## EXCERPT
>>

What is this safari about?
Uganda’s greatest tourist attraction is the mountain gorilla trekking safaris which take part in the south-west of the country. Bwindi Impenetrable Forest National Park is home to half of the remaining mountain gorillas in existence. In addition, it is the only national park in the world where chimpanzees co-exist with mountain gorillas.
Gorilla trekking safaris in Uganda can also take place at the little known Mgahinga National Park. However, we do not recommend this as highly as only one gorilla family is available for trekking and the group often crosses the border into Rwanda making them inaccessible.
To enjoy this experience, you must first obtain a gorilla permit which costs USD$700 per trek and is non-exchangeable and non-refundable. Once a gorilla trek is booked and scheduled it will go ahead regardless of the weather. The payment for the permits is often requested immediately so as to confirm the booking and avoid disappointment.

<<

## ENTRIES SHOWN
>>

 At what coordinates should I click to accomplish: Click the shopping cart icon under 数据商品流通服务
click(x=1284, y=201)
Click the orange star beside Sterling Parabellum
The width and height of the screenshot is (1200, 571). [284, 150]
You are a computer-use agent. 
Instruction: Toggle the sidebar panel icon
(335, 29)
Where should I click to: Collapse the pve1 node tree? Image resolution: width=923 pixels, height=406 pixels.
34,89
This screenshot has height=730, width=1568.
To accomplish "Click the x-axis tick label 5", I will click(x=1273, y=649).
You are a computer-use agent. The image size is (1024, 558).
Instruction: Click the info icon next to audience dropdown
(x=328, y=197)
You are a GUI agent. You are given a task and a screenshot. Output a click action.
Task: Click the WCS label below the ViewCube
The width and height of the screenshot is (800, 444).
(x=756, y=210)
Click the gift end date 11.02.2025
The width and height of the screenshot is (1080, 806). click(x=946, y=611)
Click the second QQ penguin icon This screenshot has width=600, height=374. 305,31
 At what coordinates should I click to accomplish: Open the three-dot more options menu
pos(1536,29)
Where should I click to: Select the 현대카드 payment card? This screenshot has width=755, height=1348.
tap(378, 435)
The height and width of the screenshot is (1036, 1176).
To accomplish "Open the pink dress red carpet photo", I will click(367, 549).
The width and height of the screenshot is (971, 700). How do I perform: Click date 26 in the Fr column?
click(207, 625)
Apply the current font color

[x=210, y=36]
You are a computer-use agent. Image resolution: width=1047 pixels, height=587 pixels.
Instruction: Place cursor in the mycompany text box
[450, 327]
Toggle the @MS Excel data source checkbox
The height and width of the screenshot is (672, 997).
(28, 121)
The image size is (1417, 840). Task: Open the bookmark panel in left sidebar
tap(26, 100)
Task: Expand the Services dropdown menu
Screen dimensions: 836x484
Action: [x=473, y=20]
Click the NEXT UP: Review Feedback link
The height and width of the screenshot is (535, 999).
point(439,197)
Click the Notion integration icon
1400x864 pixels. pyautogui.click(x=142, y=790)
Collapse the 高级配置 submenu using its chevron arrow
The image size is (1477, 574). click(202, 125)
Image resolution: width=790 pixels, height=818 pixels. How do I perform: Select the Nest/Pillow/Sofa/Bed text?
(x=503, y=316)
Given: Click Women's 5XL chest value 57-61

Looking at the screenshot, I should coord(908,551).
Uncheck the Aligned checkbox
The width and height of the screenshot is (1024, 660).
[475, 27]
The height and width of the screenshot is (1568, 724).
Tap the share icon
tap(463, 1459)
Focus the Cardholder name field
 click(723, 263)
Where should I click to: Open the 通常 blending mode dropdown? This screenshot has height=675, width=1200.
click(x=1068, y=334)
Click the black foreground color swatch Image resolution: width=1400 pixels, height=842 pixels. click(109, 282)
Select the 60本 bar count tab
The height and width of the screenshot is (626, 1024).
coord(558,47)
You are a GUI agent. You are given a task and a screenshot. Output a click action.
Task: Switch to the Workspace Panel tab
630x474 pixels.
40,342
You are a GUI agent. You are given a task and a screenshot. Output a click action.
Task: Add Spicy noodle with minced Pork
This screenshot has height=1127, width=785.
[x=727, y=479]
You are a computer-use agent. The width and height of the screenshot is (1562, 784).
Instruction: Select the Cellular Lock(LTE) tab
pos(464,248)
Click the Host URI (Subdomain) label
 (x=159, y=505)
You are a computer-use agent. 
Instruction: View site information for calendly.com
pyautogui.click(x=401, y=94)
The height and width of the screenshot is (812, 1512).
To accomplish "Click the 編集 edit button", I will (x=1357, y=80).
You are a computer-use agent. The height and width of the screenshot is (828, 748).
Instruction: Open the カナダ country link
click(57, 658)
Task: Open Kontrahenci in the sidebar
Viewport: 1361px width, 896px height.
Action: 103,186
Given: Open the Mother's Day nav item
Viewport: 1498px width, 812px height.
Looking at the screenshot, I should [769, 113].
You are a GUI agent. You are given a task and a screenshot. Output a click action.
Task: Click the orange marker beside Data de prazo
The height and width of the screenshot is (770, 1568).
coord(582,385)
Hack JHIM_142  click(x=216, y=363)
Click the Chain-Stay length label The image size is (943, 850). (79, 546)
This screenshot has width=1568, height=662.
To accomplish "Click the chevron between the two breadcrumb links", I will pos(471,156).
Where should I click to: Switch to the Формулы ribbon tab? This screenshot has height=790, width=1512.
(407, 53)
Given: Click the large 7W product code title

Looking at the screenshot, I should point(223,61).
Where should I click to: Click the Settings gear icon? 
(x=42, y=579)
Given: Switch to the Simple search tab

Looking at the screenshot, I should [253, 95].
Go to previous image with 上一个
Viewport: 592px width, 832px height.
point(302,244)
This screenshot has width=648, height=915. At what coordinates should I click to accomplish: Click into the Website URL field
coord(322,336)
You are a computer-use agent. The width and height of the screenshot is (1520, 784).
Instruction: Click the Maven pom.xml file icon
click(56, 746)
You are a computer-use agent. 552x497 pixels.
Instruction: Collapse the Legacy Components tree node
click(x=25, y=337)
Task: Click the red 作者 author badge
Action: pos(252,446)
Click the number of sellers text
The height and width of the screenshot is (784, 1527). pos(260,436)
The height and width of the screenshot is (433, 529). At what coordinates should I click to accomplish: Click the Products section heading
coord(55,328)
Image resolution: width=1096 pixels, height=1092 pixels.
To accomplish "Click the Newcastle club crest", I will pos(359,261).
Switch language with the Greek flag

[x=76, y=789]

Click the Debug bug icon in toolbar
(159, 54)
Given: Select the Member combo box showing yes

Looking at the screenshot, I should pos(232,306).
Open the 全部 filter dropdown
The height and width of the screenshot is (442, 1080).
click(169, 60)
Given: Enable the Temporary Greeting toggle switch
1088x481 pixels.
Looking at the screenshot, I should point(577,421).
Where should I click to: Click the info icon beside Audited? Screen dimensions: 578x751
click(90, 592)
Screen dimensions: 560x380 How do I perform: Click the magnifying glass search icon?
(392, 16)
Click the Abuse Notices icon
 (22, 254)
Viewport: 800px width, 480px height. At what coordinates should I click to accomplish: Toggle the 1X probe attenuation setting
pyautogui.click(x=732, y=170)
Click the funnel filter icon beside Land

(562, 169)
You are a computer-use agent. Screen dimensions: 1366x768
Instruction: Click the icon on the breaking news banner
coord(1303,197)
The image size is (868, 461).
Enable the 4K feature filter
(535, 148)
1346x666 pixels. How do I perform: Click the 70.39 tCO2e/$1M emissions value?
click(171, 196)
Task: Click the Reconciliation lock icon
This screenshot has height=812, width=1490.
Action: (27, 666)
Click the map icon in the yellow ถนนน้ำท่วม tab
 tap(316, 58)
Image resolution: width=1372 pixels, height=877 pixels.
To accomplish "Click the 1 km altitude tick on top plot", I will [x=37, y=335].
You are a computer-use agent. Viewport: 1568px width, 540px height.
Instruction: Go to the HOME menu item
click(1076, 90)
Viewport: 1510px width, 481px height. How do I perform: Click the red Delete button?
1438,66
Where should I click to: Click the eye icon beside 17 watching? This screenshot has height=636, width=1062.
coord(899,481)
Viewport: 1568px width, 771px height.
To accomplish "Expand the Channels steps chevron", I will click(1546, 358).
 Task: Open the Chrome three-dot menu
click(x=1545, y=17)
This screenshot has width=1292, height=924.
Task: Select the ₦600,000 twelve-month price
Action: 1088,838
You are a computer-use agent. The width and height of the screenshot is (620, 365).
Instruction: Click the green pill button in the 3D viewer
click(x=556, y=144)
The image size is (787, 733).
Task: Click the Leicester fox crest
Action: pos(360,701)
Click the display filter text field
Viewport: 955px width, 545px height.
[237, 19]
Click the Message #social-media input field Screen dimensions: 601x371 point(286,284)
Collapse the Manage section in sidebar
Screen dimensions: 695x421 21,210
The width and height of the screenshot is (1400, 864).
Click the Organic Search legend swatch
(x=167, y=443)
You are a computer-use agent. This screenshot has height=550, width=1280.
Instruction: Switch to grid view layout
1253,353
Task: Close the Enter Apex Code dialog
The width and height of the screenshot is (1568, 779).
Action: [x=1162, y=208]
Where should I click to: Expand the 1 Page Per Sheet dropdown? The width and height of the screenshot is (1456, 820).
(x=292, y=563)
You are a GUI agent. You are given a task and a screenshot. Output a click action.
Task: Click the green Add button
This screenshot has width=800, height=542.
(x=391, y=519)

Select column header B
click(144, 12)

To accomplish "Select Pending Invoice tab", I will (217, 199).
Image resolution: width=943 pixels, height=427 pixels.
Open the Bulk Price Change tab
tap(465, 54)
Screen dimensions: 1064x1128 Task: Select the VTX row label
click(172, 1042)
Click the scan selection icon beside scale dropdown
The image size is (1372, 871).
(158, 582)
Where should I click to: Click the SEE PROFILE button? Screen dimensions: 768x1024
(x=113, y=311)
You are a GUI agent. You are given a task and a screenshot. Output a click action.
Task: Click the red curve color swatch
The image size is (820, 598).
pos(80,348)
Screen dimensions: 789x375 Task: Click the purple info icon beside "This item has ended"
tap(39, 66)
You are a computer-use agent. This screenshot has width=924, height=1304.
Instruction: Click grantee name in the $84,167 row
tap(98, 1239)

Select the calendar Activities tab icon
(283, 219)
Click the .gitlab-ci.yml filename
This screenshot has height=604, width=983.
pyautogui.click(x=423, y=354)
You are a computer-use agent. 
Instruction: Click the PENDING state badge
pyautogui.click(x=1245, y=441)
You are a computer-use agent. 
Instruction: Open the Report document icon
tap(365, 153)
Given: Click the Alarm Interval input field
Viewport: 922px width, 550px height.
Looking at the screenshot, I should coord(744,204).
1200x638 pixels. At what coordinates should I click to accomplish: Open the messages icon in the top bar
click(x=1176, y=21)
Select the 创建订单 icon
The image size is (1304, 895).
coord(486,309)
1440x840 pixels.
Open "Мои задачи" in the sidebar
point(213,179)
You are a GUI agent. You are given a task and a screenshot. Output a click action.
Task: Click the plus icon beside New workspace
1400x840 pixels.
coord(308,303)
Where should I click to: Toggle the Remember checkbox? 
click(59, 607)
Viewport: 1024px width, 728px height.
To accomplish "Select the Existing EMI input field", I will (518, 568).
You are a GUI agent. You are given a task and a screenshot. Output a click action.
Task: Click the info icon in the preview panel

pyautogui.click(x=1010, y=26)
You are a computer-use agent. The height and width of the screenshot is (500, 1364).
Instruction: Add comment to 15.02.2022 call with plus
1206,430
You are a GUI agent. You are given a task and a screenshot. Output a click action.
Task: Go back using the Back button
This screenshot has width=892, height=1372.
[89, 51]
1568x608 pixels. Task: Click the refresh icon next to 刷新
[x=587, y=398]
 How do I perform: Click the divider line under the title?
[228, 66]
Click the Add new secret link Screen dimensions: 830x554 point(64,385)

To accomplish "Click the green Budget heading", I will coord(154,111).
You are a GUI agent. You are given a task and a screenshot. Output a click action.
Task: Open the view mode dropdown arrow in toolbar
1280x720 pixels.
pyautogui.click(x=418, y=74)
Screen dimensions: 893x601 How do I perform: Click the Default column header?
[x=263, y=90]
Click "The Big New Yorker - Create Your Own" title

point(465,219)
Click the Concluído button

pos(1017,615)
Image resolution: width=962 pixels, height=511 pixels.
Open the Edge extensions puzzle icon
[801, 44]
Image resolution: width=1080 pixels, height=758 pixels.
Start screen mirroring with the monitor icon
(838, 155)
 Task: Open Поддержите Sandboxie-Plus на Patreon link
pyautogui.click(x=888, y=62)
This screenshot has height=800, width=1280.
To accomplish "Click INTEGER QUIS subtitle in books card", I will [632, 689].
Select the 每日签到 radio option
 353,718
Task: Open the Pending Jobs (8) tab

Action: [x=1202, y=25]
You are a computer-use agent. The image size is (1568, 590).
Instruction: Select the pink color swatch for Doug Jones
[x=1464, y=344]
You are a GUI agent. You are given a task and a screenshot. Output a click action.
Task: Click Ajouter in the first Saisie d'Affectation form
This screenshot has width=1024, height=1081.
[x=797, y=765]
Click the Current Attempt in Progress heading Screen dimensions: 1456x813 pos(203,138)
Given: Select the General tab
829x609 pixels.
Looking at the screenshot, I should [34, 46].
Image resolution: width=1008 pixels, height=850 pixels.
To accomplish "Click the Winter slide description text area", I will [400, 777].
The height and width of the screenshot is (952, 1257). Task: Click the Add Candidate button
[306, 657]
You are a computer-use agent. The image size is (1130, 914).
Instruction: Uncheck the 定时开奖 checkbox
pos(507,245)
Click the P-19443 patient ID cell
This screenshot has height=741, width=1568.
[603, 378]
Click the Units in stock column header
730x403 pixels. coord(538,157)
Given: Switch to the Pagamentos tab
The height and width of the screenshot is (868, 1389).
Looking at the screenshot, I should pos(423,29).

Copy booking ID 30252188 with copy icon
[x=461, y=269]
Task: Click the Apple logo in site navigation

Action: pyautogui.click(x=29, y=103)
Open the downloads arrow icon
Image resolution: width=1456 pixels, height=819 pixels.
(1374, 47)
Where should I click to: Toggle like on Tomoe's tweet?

<<

## GOAL 1
Decide whether each statement agrees with the gorilla trekking text, answering yes or no and quoting the words of the text that settle it: (a) Bwindi Impenetrable Forest National Park holds half of the mountain gorillas still in existence. (b) A gorilla permit can be refunded if the weather is bad. (c) Several gorilla families are available for trekking at Mgahinga National Park.
## GOAL 2
Copy the stretch of the gorilla trekking text from "Gorilla trekking safaris in" through "and avoid disappointment.".
The records have no connection to the gorilla trekking text.

## FULL RESPONSE 1
(a) Yes: "Bwindi Impenetrable Forest National Park is home to half of the remaining mountain gorillas in existence."
(b) No: "is non-exchangeable and non-refundable" and "it will go ahead regardless of the weather."
(c) No: "only one gorilla family is available for trekking"

## FULL RESPONSE 2
Gorilla trekking safaris in Uganda can also take place at the little known Mgahinga National Park. However, we do not recommend this as highly as only one gorilla family is available for trekking and the group often crosses the border into Rwanda making them inaccessible.
To enjoy this experience, you must first obtain a gorilla permit which costs USD$700 per trek and is non-exchangeable and non-refundable. Once a gorilla trek is booked and scheduled it will go ahead regardless of the weather. The payment for the permits is often requested immediately so as to confirm the booking and avoid disappointment.